◆ **REQUIREMENTS**
Retype the entries word for word, starting at the very first line and stopping after the line that contains "should pyautogui.click(x=1404, y=19).", with that line included.

[Word and element location entries]
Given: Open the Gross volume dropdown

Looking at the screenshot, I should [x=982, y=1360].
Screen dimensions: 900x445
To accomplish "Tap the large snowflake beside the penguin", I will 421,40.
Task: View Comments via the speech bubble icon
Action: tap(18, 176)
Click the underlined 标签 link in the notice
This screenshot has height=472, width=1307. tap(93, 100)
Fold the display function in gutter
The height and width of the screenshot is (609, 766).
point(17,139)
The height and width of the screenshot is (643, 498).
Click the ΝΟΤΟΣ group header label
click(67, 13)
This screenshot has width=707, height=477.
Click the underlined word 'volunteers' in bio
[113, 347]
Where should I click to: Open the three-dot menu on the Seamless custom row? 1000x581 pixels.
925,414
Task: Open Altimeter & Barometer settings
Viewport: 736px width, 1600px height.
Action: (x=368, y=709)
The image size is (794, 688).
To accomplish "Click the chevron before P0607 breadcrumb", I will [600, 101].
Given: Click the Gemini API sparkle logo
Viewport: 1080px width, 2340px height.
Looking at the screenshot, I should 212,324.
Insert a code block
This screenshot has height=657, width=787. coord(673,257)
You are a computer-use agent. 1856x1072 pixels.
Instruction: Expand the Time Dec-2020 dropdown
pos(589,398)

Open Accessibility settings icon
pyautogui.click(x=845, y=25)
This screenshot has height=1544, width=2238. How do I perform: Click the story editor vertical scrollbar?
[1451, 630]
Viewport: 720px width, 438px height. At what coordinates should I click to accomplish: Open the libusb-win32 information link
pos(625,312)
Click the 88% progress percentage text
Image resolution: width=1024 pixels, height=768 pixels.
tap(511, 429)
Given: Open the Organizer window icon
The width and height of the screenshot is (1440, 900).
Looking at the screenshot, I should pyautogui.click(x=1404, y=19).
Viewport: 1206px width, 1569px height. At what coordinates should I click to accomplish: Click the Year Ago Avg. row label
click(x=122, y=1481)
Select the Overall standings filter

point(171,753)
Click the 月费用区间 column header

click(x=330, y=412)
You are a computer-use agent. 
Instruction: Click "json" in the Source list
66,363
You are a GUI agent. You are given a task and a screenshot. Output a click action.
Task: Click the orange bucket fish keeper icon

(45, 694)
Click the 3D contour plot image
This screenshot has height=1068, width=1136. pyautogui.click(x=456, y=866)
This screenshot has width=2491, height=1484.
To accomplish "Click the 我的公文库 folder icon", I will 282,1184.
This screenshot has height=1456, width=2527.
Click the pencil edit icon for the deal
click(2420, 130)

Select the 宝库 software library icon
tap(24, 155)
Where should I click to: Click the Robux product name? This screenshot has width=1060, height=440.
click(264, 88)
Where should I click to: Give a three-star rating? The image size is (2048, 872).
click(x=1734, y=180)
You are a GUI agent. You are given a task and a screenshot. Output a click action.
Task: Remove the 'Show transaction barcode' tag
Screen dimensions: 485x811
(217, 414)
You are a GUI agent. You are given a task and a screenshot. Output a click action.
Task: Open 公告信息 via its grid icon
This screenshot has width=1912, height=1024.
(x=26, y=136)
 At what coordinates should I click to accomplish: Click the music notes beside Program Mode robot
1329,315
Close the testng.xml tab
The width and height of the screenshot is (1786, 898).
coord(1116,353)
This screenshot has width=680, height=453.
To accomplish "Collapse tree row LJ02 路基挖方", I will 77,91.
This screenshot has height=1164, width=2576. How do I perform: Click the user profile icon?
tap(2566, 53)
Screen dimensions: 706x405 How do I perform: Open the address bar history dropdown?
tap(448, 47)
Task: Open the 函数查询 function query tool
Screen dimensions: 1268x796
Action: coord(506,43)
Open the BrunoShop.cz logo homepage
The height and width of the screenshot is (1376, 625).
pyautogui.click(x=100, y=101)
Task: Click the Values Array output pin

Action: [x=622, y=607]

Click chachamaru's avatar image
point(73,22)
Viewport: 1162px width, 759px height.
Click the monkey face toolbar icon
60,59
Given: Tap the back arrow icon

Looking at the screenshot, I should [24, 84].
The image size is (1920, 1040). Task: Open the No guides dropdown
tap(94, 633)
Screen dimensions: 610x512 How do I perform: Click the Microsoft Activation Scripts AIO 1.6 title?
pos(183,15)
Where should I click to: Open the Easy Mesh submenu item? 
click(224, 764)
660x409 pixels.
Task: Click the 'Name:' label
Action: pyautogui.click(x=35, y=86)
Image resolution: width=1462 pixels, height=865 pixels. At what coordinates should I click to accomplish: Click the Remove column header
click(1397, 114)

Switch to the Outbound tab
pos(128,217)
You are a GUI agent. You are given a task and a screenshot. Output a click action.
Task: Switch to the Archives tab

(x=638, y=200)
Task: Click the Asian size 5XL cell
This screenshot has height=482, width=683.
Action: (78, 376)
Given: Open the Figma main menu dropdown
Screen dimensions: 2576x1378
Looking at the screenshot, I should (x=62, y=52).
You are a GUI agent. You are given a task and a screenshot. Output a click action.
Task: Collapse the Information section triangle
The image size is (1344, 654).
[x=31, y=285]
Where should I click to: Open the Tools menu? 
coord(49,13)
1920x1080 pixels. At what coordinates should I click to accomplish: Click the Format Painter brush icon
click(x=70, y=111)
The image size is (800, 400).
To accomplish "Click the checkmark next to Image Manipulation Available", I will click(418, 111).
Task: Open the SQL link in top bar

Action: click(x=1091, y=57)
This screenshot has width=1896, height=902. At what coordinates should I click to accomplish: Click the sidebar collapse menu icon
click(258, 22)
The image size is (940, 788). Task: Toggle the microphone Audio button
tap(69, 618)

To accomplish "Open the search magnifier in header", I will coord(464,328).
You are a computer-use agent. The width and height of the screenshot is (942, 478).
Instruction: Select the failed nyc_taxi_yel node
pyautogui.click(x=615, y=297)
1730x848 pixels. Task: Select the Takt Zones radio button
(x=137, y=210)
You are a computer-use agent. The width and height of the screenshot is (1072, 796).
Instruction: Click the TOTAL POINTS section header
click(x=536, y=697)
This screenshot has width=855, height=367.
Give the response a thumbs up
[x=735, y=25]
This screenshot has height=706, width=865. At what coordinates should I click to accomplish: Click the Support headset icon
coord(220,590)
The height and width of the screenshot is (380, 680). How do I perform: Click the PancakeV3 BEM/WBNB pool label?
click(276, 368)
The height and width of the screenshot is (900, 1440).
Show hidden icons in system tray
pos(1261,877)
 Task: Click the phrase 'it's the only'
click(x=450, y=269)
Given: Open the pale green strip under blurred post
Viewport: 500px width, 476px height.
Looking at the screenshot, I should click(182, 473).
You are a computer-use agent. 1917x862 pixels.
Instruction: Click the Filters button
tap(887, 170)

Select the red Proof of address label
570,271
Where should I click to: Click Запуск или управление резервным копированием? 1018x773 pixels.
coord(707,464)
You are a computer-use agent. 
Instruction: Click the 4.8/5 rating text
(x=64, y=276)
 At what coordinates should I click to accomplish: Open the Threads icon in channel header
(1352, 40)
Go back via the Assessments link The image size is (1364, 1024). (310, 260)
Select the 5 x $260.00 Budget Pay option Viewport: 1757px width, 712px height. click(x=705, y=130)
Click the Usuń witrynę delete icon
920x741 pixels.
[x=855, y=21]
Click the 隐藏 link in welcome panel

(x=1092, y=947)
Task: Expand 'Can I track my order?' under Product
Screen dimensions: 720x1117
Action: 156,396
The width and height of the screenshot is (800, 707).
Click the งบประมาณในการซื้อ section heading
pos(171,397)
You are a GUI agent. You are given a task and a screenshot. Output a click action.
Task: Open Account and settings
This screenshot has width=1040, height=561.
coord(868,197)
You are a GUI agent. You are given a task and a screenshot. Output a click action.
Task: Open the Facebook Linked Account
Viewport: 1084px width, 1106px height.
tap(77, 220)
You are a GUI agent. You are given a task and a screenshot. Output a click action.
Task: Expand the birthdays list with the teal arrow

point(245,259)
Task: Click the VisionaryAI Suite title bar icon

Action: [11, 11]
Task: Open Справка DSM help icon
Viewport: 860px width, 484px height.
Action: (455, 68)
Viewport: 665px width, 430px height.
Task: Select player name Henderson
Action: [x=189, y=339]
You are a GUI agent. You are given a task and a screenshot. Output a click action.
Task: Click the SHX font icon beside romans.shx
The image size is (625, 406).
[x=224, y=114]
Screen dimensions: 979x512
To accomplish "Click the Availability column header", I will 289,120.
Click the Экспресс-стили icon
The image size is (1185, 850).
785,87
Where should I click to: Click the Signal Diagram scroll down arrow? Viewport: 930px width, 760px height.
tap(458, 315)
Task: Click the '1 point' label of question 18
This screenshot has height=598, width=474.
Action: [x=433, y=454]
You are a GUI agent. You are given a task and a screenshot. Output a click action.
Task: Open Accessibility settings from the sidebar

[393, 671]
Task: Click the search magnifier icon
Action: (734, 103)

◆ **WORKED ANSWER**
Given: Open the Gross volume dropdown

Looking at the screenshot, I should [x=982, y=1360].
Screen dimensions: 900x445
To accomplish "Tap the large snowflake beside the penguin", I will 421,40.
Task: View Comments via the speech bubble icon
Action: tap(18, 176)
Click the underlined 标签 link in the notice
This screenshot has height=472, width=1307. tap(93, 100)
Fold the display function in gutter
The height and width of the screenshot is (609, 766).
point(17,139)
The height and width of the screenshot is (643, 498).
Click the ΝΟΤΟΣ group header label
click(67, 13)
This screenshot has width=707, height=477.
Click the underlined word 'volunteers' in bio
[113, 347]
Where should I click to: Open the three-dot menu on the Seamless custom row? 1000x581 pixels.
925,414
Task: Open Altimeter & Barometer settings
Viewport: 736px width, 1600px height.
Action: (x=368, y=709)
The image size is (794, 688).
To accomplish "Click the chevron before P0607 breadcrumb", I will [600, 101].
Given: Click the Gemini API sparkle logo
Viewport: 1080px width, 2340px height.
Looking at the screenshot, I should 212,324.
Insert a code block
This screenshot has height=657, width=787. coord(673,257)
You are a computer-use agent. 1856x1072 pixels.
Instruction: Expand the Time Dec-2020 dropdown
pos(589,398)

Open Accessibility settings icon
pyautogui.click(x=845, y=25)
This screenshot has height=1544, width=2238. How do I perform: Click the story editor vertical scrollbar?
[1451, 630]
Viewport: 720px width, 438px height. At what coordinates should I click to accomplish: Open the libusb-win32 information link
pos(625,312)
Click the 88% progress percentage text
Image resolution: width=1024 pixels, height=768 pixels.
tap(511, 429)
Given: Open the Organizer window icon
The width and height of the screenshot is (1440, 900).
Looking at the screenshot, I should pyautogui.click(x=1404, y=19).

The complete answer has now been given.